Facing Down A Crisis

Rhinos are in Crisis

Two-thirds of the world’s five rhino species could be lost in our lifetime. Rampant poaching by organized criminal networks, habitat loss, and factors ranging from inbreeding to invasive species are driving rhinos to the brink of extinction.

Rhino populations are at the tipping point, barely keeping up with devastating losses from poaching. In Africa, criminals killed more than 1,100 rhinos 2017. Black rhinos in particular have undergone an observed decline of more than 80% in recent generations, which is a serious cause for concern.

Around the globe to the east, two of the three Asian rhino species are quietly disappearing from Indonesia’s dense rainforests. The estimated world population of Sumatran rhinos is now fewer than 80, and no sub-population contains more than 50 mature individuals.

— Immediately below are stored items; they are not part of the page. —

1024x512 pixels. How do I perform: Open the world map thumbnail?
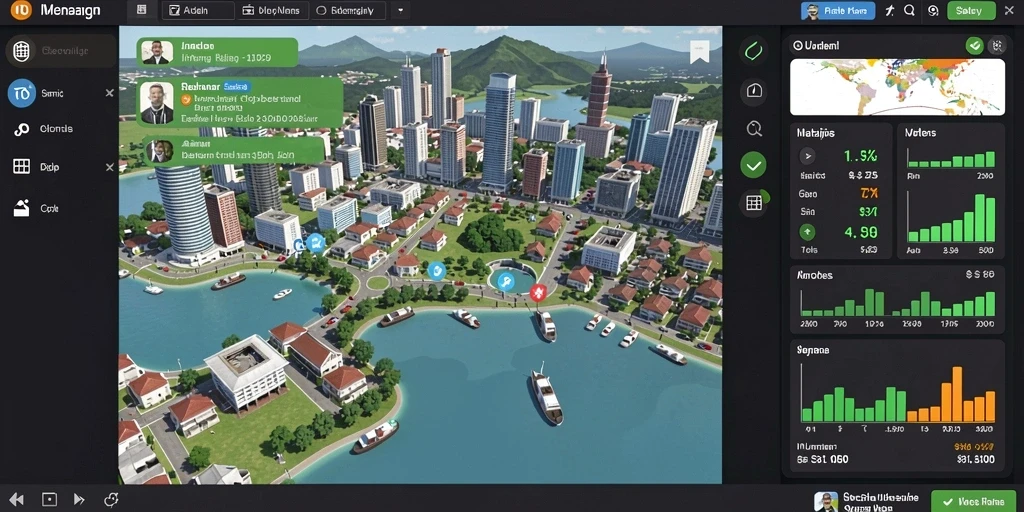[897, 87]
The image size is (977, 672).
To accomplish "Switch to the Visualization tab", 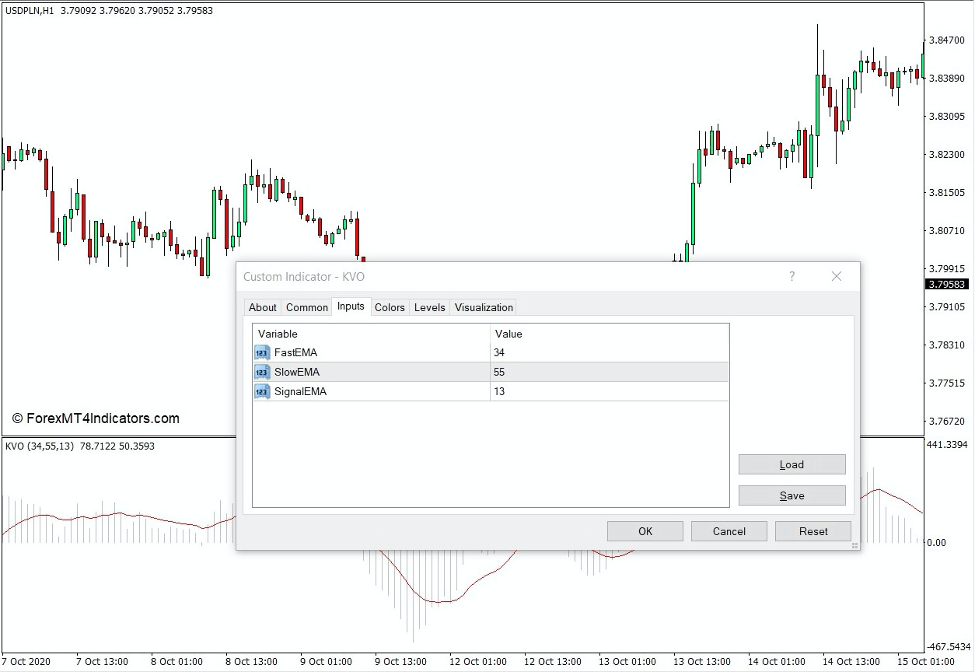I will [484, 307].
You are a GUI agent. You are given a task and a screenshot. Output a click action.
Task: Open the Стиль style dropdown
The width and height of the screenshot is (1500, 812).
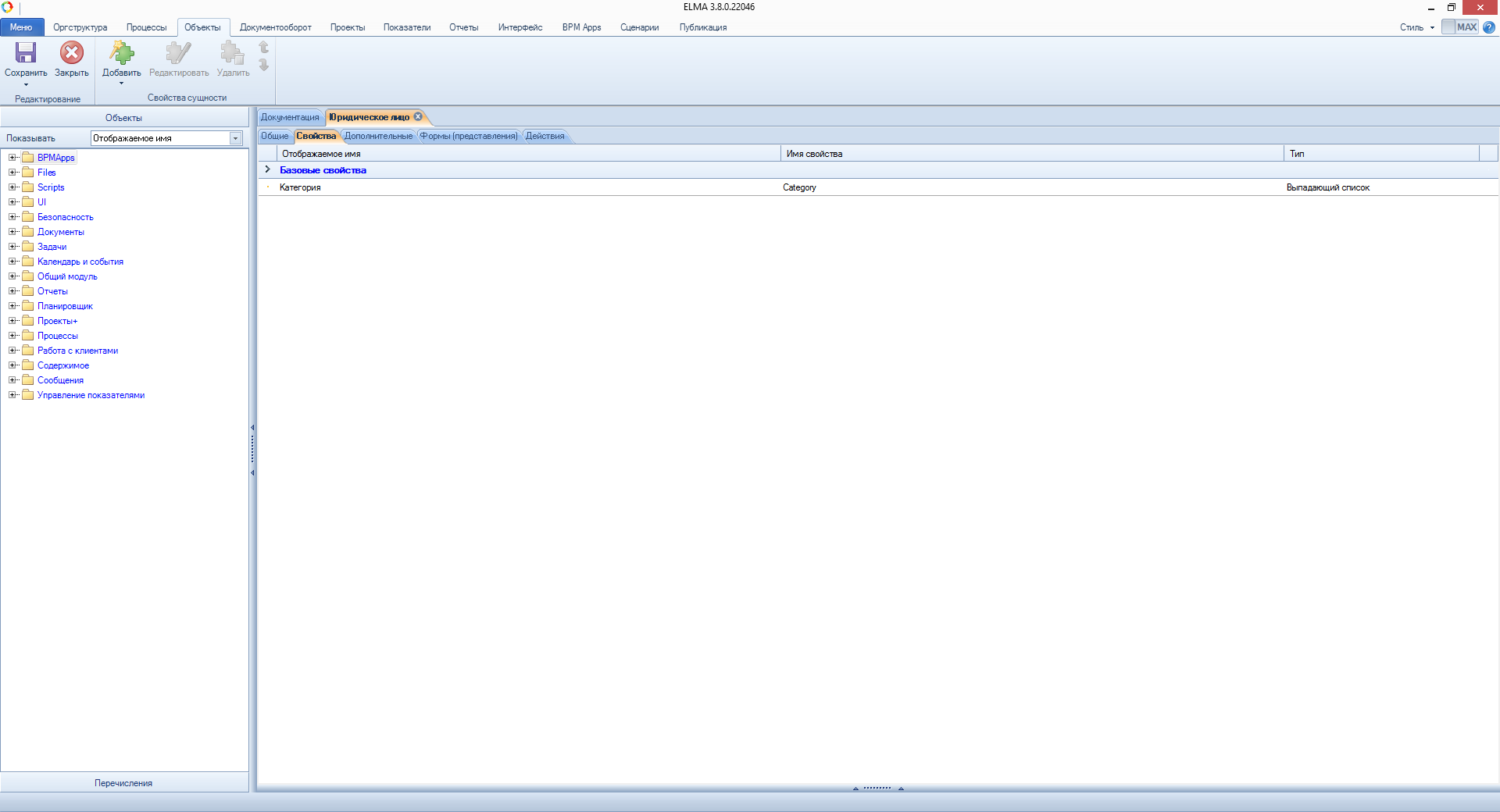click(1416, 27)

The Javan rhino’s total population is well below the 250 threshold, but appears to have remained stable in recent decades. Unfortunately, only a single population of between 63 and 67 animals now exists, it likely includes less than 50 mature individuals, and there are no Javan rhinos in captivity anywhere in the world.

Why are rhinos declining?

Rhino populations in Asia and Africa are in crisis primarily because of consumer demand for rhino horn. China and Vietnam are the top two consumer countries; the demand sprung from a misconception that rhino horn has medicinal value. Rhino horn is primarily keratin, the same substance of our hair and fingernails. Demand for this useless product has been driven up for ill-conceived reasons.


There is no scientific evidence that rhino horn has any medicinal value.

Driven by this demand, the poaching crisis in Africa continues and rhinos are struggling to survive on ever-decreasing habitat. For the past five years, African rhinos have been poached by well-equipped, highly-organized, and dangerous poaching networks at a rate of three per day.

What We Are Doing

For all five rhinos, the highest priorities are to bolster anti-poaching activities, to maintain intensive monitoring and active management of wild populations, and to intensify international pressure on range country governments to enforce their wildlife crime laws.

The International Rhino Foundation remains steadfast in our mission to ensure rhino survival by protecting wild populations through field conservation efforts, ensuring effective law enforcement and judicial prosecution, and working on demand reduction in rhino consuming countries.

We fund protection and management of all five species in high priority areas and are dedicated to ensuring these species don’t go extinct.

IRF has never been an organization that shies away from challenges, and we’re doing our part. Thanks to you.

4 thoughts on “Facing Down A Crisis

  1. “If future generations are to remember us with gratitude rather than contempt, we must leave them more than the miracles of technology. We must leave them a glimpse of the world as it was in the beginning, not just after we got through with it.” ― Lyndon B. Johnson.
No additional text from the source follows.